Wendy Feliz, Communications Director at the American Immigration Council said, “An analogy might help. These people will tell you that your roommate uses water and electricity, and acknowledge that he pays half the rent but leave out that he buys the groceries sometimes or that he cooks sometimes.”
Published in the Journal of Sociology and Social Welfare a paper titled “Fear vs.
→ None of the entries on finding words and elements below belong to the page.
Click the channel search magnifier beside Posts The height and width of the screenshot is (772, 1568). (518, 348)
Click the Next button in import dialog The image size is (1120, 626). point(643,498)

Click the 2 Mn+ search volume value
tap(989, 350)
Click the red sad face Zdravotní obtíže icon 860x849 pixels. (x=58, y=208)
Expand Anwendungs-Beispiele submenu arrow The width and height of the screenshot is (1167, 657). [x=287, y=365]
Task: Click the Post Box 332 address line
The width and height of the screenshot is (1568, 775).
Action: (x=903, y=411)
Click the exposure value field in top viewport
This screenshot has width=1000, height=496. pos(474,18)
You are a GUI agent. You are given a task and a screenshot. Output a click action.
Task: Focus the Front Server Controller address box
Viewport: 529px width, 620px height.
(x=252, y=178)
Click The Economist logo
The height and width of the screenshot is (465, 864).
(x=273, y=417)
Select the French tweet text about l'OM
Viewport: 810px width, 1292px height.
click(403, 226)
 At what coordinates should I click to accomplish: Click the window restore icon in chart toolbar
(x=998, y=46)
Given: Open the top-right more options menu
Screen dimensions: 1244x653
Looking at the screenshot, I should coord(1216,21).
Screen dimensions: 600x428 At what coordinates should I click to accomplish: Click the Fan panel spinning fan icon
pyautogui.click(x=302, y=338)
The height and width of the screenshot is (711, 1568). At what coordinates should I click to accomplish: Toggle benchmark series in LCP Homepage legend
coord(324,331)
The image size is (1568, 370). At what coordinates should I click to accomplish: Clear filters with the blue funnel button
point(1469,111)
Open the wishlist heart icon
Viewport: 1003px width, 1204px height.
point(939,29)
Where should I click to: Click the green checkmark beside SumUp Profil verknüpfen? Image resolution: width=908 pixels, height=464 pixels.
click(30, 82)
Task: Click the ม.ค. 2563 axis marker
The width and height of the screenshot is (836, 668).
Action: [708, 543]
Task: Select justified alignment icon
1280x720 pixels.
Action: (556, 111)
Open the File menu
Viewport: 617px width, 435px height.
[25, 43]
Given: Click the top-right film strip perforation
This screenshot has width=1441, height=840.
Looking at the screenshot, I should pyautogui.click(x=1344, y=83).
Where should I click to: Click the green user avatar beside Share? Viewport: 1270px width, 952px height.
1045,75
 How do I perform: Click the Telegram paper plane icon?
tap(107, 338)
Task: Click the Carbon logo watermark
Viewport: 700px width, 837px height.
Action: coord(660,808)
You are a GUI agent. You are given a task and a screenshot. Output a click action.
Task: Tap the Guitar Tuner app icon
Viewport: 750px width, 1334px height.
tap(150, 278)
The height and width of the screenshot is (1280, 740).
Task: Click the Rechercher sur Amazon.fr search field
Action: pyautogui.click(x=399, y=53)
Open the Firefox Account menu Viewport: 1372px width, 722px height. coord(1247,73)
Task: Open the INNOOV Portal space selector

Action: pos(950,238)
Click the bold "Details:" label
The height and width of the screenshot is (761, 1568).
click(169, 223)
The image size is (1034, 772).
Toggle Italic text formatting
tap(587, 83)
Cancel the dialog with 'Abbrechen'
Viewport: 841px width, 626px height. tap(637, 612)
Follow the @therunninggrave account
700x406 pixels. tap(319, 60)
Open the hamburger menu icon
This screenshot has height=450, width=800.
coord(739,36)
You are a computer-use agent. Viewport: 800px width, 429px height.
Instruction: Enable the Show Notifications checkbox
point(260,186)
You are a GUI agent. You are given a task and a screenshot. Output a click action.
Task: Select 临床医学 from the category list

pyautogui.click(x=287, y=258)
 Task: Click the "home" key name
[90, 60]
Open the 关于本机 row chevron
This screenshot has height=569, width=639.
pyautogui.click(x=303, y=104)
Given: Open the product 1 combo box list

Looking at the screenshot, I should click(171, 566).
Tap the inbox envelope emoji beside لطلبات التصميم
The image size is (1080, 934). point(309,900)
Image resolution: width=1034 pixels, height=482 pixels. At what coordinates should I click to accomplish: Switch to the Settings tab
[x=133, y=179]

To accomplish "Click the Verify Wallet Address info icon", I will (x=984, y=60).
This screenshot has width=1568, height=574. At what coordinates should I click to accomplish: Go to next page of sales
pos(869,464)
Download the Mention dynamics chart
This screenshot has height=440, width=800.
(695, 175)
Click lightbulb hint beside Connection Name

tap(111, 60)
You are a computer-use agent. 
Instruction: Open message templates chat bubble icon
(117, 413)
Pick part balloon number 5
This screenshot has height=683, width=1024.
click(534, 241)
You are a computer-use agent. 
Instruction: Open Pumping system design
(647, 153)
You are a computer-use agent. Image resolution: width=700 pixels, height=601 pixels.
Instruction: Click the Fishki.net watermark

Facts: Examining the Economic Impact of Undocumented Immigrants in the U.S.,” university researchers David Bacerra, David Androff, Cecilia Ayόn, and Jason Castillo concluded that undocumented immigrants contribute more than they ever consume through employment, purchases and tax revenue.
The bottom line is that numbers are very fluid and both sides use different numbers to prove their point.
The bill and the future
Ironically enough the one aspect that both sides agree on is the Immigration Reform Bill that was passed by the Senate just last year: both sides have problems with it.
Pro-immigration groups dislike the border provision because it would reinforce the border fence at crossings that people find more amenable, forcing them to find entry points at more dangerous locations along California, Arizona and Texas.
“A lot of people have died trying to cross the border, this bill will increase that,” Enrique Morones, Founder and Director of Border Angels, a pro-immigration group said.
Critics argue the point of reinforcing the border with a double fence is to keep undocumented immigrants from entering the U.S.
Conservative groups detest the provision that permits citizenship for those who have been in the U.S. for a specified period of time, the so-called “amnesty provision.”
Both sides feel they are right, both sides feel they have the facts and support on their side.
In the meantime undocumented immigrants will still attempt to cross the border and work in the U.S. illegally, risking their lives for their own chance at the American dream and those who are already living and working in the U.S. remain in limbo.